Per compiere una salita in stile alpino di un ottomila, tre settimane passate intorno ai 6000 metri potrebbero essere sufficienti, ma per qualcuno potrebbero essere poche e per qualcuno troppe. Per un trekking su vette di 6000 metri dai sette ai dieci giorni sembra un tempo ragionevole.
Seguire sempre la regola sali in alto, ma dormi in basso che significa salire durante il giorno fin dove si vuole (o si può) e tornare poi a dormire alla stessa quota o poco più della notte precedente.
Il punto in cui s’iniziano a sentire i sintomi della quota varia con la velocità di salita e con le proprie condizioni in quella giornata; alcune persone iniziano a sentire la quota dai 1800 metri, la maggior parte oltre i 3000, tutti oltre i 4600 metri.
Seri malesseri d’altitudine come HAPE
1 [.1] [.2] [.3] [.4] o HACE
2 [.5] possono manifestarsi anche da circa 3000 metri, ma sono più comuni a quote superiori.
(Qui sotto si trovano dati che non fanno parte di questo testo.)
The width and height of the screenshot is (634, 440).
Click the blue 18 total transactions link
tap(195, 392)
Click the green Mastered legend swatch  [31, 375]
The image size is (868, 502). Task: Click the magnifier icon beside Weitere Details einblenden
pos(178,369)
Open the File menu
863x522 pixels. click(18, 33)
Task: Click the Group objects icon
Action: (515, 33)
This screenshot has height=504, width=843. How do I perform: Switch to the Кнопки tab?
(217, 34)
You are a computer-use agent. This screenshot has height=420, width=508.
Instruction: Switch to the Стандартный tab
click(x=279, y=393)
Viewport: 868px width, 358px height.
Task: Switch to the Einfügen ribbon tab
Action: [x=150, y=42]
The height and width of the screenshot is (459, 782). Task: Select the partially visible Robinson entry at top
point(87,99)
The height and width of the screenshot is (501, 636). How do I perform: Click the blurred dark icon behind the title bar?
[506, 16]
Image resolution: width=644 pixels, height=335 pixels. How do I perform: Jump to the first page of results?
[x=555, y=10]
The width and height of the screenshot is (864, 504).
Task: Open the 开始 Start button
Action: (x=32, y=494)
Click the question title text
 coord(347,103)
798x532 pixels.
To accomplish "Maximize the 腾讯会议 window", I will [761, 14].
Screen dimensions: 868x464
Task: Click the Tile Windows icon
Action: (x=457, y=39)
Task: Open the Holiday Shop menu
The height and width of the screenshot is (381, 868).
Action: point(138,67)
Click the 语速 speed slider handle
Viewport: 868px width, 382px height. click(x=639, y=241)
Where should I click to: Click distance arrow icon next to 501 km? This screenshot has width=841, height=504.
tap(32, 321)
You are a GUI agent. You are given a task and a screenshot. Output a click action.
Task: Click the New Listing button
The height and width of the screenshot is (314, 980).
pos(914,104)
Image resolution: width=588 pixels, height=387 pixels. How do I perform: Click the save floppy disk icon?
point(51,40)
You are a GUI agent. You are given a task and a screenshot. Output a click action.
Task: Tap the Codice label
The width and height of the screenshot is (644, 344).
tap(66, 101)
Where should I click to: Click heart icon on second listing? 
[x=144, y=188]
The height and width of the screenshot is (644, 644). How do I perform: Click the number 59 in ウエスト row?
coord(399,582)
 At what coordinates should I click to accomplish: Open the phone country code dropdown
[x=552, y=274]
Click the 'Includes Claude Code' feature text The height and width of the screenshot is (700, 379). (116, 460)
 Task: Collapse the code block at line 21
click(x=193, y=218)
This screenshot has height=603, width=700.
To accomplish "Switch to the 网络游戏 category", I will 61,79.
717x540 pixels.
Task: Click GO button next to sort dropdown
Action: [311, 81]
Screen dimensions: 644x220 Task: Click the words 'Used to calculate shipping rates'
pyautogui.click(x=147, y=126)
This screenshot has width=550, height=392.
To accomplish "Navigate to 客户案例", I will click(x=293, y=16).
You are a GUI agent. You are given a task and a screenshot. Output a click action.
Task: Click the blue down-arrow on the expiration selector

Può essere utile considerare che fino ai 5500 metri si può parlare di semplice malessere d’acclimatazione, oltre tale quota il malessere generato è sempre parte di altri processi che si manifestano alle estreme quote, dove la fisiologia può essere differente che a quote più modeste.
C’è da tenere presente comunque che risulta molto difficile per la medicina studiare le reazioni individuali oltre i 5500 metri, in quanto le conoscenze sono per la maggior parte basate su resoconti e non di prima mano.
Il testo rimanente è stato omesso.